Professionally, I received a doctorate in clinical psychology from Chestnut Hill College in Philadelphia.  My doctoral dissertation, a theoretical monograph titled, “Light in the Darkness: An Asset Model of Depression,” viewed depression in a new light, as an experience capable of transforming the sufferer and bestowing creative gifts of unusual imaginative power and sublime beauty.  In researching and writing deeply about depression, I had unknowingly studied the creative mind.

I have found that some of the most creative minds that ever existed were plagued by depression and severe mood instability—artists such as William Blake, Vincent van Gogh, Gustav Mahler, Edgar Allan Poe, Tennessee Williams, Virginia Woolf, Charles Mingus, Charlie Parker, and Sylvia Plath—to name just a few.  I discovered in my research that agonizing depression and extreme fluctuations of mood can enhance powers of the imagination and lead to wellsprings of creativity which the unafflicted will never know.  I also discovered that from ancient times the most effective treatment for easing the suffering of this complex condition was music.  
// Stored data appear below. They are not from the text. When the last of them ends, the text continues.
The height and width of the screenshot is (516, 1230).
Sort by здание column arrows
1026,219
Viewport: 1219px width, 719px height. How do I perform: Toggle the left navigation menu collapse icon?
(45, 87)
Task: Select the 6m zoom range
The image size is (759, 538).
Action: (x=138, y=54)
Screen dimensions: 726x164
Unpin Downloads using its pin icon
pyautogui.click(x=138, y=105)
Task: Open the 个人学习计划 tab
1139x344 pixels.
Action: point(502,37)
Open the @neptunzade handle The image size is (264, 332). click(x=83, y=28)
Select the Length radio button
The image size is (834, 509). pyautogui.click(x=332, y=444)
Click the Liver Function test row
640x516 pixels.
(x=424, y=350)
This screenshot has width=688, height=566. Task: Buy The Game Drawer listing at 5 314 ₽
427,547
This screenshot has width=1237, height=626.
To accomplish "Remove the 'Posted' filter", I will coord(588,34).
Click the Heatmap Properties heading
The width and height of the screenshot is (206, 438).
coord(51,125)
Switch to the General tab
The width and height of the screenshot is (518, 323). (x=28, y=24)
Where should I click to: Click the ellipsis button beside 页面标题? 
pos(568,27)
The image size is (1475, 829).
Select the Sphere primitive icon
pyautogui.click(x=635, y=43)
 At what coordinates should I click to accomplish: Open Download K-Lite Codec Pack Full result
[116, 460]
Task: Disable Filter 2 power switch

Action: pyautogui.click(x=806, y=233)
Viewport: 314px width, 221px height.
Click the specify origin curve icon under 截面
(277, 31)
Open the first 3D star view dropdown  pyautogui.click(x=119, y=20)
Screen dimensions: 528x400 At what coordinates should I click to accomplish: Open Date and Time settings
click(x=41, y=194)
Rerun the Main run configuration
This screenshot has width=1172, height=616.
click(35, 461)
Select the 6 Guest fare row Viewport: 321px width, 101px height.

My own direct knowledge and examination of the creative process through 35 years of work as a writer, musician, photographer, and filmmaker has also provided an invaluable tool in understanding how creativity works, where it comes from, what promotes and inhibits it.  I have learned how “trying” is often counterproductive, and how “not-trying” or letting things arise naturally of their own accord, often yields the best results.  When you really get down to it, as an artist you are a channeler, and things pass through you.  You are a gateway.  You have been selected as a conduit for this particular expression and your job is to get out of the way.  You don’t necessarily seek things out.  But that doesn’t mean you don’t work, just sitting there passively.  Yes, you work.  You can’t be a channeler unless you’re tapped in, and you can’t tap in until you’ve reached some place that  you’ve worked or strove for.  You must work hard.  As the German artist  Albrecht Dürer once famously wrote, “Art without practice remains hidden.”